O deserto do Saara, na África, é um dos lugares mais secos do mundo, que normalmente recebe pouca ou nenhuma precipitação anual. Ali, raramente acontece um evento extremo de chuva (menos de uma vez por década).
O deserto está há milhares de quilômetros de distância do Brasil. Mesmo assim, um fenômeno chamado Oscilação Madden-Julian (OMJ) tem conectado o clima dessas duas regiões. Trata-se de uma onda de nuvens profundas que se move-se para o leste, acompanhada de perturbações de tempestades, chuva, ventos e anomalias de pressão.
A passagem da onda OMJ é marcada por uma fase úmida e uma fase seca. A imagem gerada pelo Laboratório Lapis, com dados do dia 03 de setembro, mostra que o atual pulso seco do fenômeno passa pela América do Sul.
Outra fase ainda mais seca se aproxima do Brasil, nos próximos dias, podendo causar altas temperaturas. A mudança do pulso seco para o úmido pode levar vários dias ou semanas.
Consultamos o meteorologista Humberto Barbosa, do Laboratório de Análise e Processamento de Imagens de Satélites (Lapis) para entender a influência do fenômeno.

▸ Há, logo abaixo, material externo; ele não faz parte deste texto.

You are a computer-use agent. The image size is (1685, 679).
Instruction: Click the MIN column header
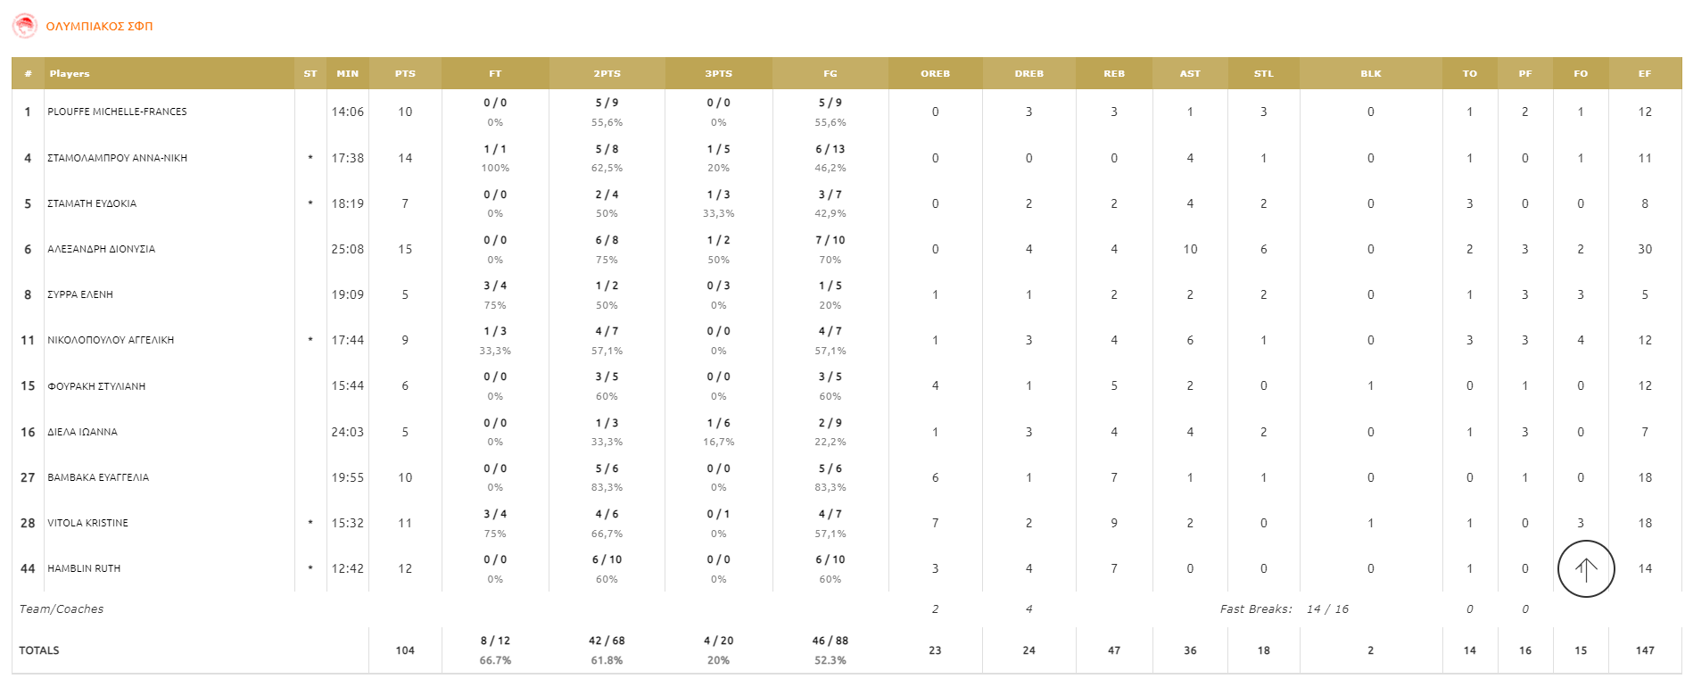coord(348,74)
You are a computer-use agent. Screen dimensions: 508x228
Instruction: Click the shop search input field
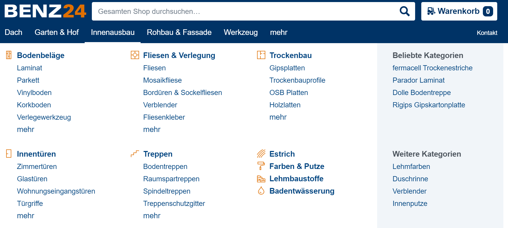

Segundo ele, enquanto a fase seca da OMJ tem reduzido chuvas nas regiões brasileiras, chuvas incomuns se concentram no Saara. Neste mês de setembro, grande parte do deserto deve receber mais de 500% da precipitação.
A fase seca do fenômeno atinge todo o Brasil. Com isso, não favorece sistemas causadoras de chuva em setembro. Como você pode ver na imagem, a fase seca da OMJ bloqueia a Zona de Convergência Intertropical (ZCIT). A umidade não é levada para a Amazônia, reduzindo as chuvas naquela região.
“A ZCIT se deslocou mais para o Hemisfério Norte, afastando-se da Linha do Equador. Com isso, as chuvas atípicas aumentaram no deserto do Saara, desde o fim de abril. Isso ocorreu no mesmo período que começou a seca na área central do Brasil”, ressalta Humberto.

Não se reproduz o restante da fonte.